А планов очень много. Я даже начинаю путаться в какой-то момент. Голова идет кругом. Мне кажется, что некоторые его планы не согласуются. Точно вы пытаетесь уследить разом за несколькими параллельными вселенными. Или за расходящимися в разных направлениях поездами.
Внутри удрученно поскрёбывает демон.
– И машину хочу, – говорит друг, – в идеале…
Я внимательно слушаю и смотрю на него. Не могу отвязаться от странного ощущения. Мне чудится: кричит ребенок. Где-то глубоко внутри, в темноте. Кричит за запертой дверью. Я будто вижу, как он отчаянно скребется в дверь.
Мой демон вздрагивает, и я незаметно провожу рукой по воротнику. Это не наш ребенок, понимаю я. И он опускает голову.
«Взрослый – это ребенок который выжил», – сказала как-то Урсула Ле Гуин. Точнее не помню. Потом еще этой фразе сильно досталось. Но посыл таков. И я с ним согласен. Для кого-то взросление не прошло незаметно.
– Неужели тебе никогда не бывает одиноко?! – не выдерживает друг.
– Бывает, – честно говорю я.
Он удивленно вскидывает брови.
– Иногда, – говорю я, – но это нормально.
– Нормально…
Он пробует это слово на вкус.
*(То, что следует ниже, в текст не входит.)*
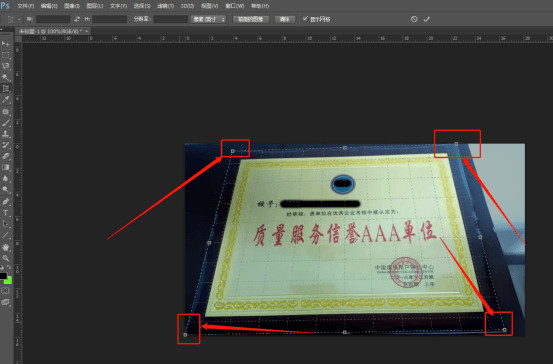Cancel the crop operation circle icon

[414, 19]
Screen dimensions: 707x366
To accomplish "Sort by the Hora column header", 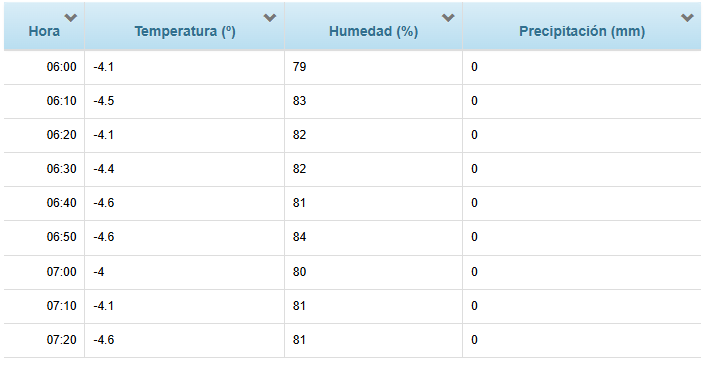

И я понимаю, что в его случае это совсем не нормально. Это совсем другое одиночество. Одиночество непонятого. Одиночество непринятого. Одиночество в себе.
И наверно страх.
***
Бывает ли мне одиноко? Конечно.
Когда мой внутренний демон хондрит, ему кажется, что я его совсем не люблю.
Он тогда жутко обижается. Вот по любому поводу. Начинает греметь посудой, сидя над раковиной. Точно без этих звуков ее никак не помыть.
Хмуро вжимается лбом в окно. В глазах тоска. Ты и слова ему не скажи.
«Я такой одинокий!» – кричит один его вид.
А стоит дотронуться – колючий как ёж. Еще и лапой по руке даст.
Вот я и сижу в другой комнате. Читаю книгу и тихо вздыхаю. Я всегда вздыхаю, когда мне грустно.
Мы почти не разговариваем эти дни. В голове сплошной экзистенциализм. Воют Сартр, Кафка, бормочет Кьеркегор под окном.
Тоска. Погода обязательно пасмурная.
А потом мне ночью становится нечем дышать. Я лежу, свернувшись в клубок на непомерно большой кровати. Один. Дрожу. Мне холодно.
И кажется, что я на дне большого колодца – опускаюсь в густой и темный ил. И нет во вселенной никого кто знал бы где я, кто знал бы, кто я…
И тогда по ковру шоркают ножки, проминается матрас и у меня на груди устраивается что-то теплое и пушистое. Мне конечно рога в щеку тычут и чихнуть хочется, от шерсти в носу. Но я молчу. Глаза мокрые.
Но потом все же говорю сдавленным голосом:
– Ты не один.
В идеале: никто не один.
И это правда. И мы лежим молча. Мы есть друг у друга. Пусть и не ладим порой. Пусть вредные. Какие есть.
Так и засыпаем. А затем утро, солнце, небо глубиной в океан за окном!
Демон варит кофе, напевая себе под нос. Ужасно фальшивит. Но я молчу. Я сонный и довольный. Довольный жизнью. Ведь я не одинок. И никогда не был.